### Alıntı:
Ajax-Beşiktaş maçının hakemi John Brooks, İngilizlerin Antony Taylor ve Michael Oliver'dan sonra yetiştirdiği 34 yaşında, umut bağladıkları üç numaralı hakemi. Aşırı rahat, özgüvenli ve sakin. Maçta da hakemi zorlayacak herhangi bir pozisyon da olmadı. O da oyunu saldı. İkili mücadeleleri oynatarak oyuna tempo kazandırdı. Basit temaslarda faul bekleyen oyunculara dönüp bakmadı bile. Kontrolsüz hareketlerde gösterdiği kartlar, önce avantaja bırakıp sonra dönüp gösterdiği kartlar, örnek yorumlar ve başarılı uygulamalardı. Oyuncularla iyi iletişim kurdu. Eleştirebileceğimiz tek yer Paulista'ya yaptığı elin yüze geldiği pozisyonda Brobbey'e çıkarmadığı sarı karttı. Eh! Bu kadar kusur kadı kızında bile olur. Fenerbahçe-US Gilloise maçında ise Fransa'nın son yıllarda yetiştirdiği önemli hakemlerden 41 yaşındaki Benoit Bastien; temaslı futbola izin verince kora kor bir mücadele seyrettik. Özgüvenli ve soğukkanlı bir hakem. Saygı ve disiplinini bozabilecek davranışlara karşı son derece duyarlı.

### Kullanılacak Girdiler:
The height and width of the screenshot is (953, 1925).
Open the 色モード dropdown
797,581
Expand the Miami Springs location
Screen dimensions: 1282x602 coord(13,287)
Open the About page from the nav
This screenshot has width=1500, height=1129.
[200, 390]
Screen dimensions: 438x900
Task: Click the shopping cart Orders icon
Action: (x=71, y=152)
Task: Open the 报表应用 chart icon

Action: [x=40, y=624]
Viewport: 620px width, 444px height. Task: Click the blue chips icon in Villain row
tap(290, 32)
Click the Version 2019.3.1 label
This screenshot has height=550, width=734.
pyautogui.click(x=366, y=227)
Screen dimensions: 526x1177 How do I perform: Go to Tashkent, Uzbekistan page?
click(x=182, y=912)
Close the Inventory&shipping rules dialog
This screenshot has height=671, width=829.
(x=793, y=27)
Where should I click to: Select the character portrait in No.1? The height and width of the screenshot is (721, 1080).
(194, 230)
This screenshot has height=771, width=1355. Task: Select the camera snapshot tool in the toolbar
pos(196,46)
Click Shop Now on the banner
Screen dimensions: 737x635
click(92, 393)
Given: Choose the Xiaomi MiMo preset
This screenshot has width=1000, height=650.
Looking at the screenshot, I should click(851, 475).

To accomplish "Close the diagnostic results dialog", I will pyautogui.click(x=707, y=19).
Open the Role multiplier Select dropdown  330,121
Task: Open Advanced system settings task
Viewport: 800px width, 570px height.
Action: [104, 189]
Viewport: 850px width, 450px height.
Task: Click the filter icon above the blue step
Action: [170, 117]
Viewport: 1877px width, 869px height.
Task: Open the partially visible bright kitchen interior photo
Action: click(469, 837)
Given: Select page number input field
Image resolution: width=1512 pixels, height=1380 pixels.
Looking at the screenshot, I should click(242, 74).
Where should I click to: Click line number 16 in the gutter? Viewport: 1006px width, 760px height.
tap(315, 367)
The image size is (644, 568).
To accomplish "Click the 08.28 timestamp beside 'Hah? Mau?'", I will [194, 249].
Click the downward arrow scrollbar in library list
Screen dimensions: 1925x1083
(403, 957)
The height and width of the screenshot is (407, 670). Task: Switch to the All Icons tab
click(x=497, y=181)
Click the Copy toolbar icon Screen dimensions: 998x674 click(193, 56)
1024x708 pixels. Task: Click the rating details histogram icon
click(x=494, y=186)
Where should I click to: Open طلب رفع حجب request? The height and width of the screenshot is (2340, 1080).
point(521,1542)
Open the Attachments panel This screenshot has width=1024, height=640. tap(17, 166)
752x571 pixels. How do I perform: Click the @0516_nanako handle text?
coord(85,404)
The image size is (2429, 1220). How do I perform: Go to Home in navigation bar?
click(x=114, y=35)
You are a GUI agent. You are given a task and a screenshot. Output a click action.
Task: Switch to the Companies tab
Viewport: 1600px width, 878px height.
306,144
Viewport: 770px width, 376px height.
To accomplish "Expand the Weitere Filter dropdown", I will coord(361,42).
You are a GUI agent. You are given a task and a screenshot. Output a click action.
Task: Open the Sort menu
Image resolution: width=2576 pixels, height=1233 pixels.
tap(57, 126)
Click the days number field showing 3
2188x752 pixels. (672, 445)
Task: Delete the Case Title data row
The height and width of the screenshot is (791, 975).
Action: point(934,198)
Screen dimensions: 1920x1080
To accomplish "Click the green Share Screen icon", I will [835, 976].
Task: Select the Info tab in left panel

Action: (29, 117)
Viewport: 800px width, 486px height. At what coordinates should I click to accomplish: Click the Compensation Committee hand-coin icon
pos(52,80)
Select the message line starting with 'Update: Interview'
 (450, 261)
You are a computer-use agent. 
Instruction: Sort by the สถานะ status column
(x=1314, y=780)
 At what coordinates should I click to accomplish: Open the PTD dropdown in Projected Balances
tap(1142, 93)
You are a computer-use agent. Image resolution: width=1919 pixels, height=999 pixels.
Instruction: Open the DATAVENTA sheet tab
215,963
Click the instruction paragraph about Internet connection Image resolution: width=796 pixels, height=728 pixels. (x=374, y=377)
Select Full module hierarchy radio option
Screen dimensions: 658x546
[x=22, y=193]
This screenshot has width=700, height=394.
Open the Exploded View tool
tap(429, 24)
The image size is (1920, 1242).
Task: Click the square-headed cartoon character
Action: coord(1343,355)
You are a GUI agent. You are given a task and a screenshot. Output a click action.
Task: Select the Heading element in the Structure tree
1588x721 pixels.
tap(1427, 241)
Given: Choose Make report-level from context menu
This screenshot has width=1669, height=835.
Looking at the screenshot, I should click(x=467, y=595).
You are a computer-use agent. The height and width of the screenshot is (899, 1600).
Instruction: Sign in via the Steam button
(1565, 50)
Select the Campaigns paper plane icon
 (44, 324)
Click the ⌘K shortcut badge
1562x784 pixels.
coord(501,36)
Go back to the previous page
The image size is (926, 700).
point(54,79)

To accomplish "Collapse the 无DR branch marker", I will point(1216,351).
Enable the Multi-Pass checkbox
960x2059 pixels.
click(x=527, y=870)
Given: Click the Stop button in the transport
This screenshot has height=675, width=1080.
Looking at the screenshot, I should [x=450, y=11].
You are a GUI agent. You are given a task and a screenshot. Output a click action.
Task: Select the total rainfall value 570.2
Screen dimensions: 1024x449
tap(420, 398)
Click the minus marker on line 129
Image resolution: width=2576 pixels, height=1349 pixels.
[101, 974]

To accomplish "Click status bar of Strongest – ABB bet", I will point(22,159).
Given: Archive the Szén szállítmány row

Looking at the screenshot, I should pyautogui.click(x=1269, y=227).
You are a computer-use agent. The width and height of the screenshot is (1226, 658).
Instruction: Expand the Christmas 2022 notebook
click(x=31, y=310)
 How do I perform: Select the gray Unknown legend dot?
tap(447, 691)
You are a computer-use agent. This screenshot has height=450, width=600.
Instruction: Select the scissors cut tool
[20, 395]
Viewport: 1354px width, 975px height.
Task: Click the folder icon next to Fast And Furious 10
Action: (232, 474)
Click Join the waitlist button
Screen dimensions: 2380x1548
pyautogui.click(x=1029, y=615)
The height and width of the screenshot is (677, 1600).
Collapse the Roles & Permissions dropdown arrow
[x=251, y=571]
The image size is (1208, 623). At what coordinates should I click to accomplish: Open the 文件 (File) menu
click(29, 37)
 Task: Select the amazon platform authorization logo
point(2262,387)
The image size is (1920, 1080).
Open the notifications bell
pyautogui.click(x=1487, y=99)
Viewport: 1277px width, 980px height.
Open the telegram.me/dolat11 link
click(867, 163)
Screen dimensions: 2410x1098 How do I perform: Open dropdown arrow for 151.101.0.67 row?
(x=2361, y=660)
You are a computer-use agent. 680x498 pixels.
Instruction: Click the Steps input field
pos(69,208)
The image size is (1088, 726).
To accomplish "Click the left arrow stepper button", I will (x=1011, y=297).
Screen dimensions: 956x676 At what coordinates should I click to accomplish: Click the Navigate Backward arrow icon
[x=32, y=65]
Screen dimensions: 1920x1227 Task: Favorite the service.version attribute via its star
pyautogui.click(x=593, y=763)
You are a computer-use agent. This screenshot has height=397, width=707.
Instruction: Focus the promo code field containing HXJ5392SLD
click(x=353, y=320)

### Yapılacaklar:
A. Hakemlerle ilgili alıntıya göre aşağıdaki soruları yanıtlayın:
(i) John Brooks kaç yaşında?
(ii) Brooks, Paulista'ya yapılan hareketin olduğu pozisyonda hangi oyuncuya sarı kart çıkarmadı?
(iii) Fenerbahçe-US Gilloise maçının hakemi hangi ülkenin yetiştirdiği bir hakem?
B. Girdilerde "Choose" dizesini içeren her satırı ayıklayın.
Metin ve girdiler birbirinden ayrı malzemelerdir.

### Görev Yanıtları:
A.
(i) 34
(ii) Brobbey
(iii) Fransa

B.
Given: Choose the Xiaomi MiMo preset
Given: Choose Make report-level from context menu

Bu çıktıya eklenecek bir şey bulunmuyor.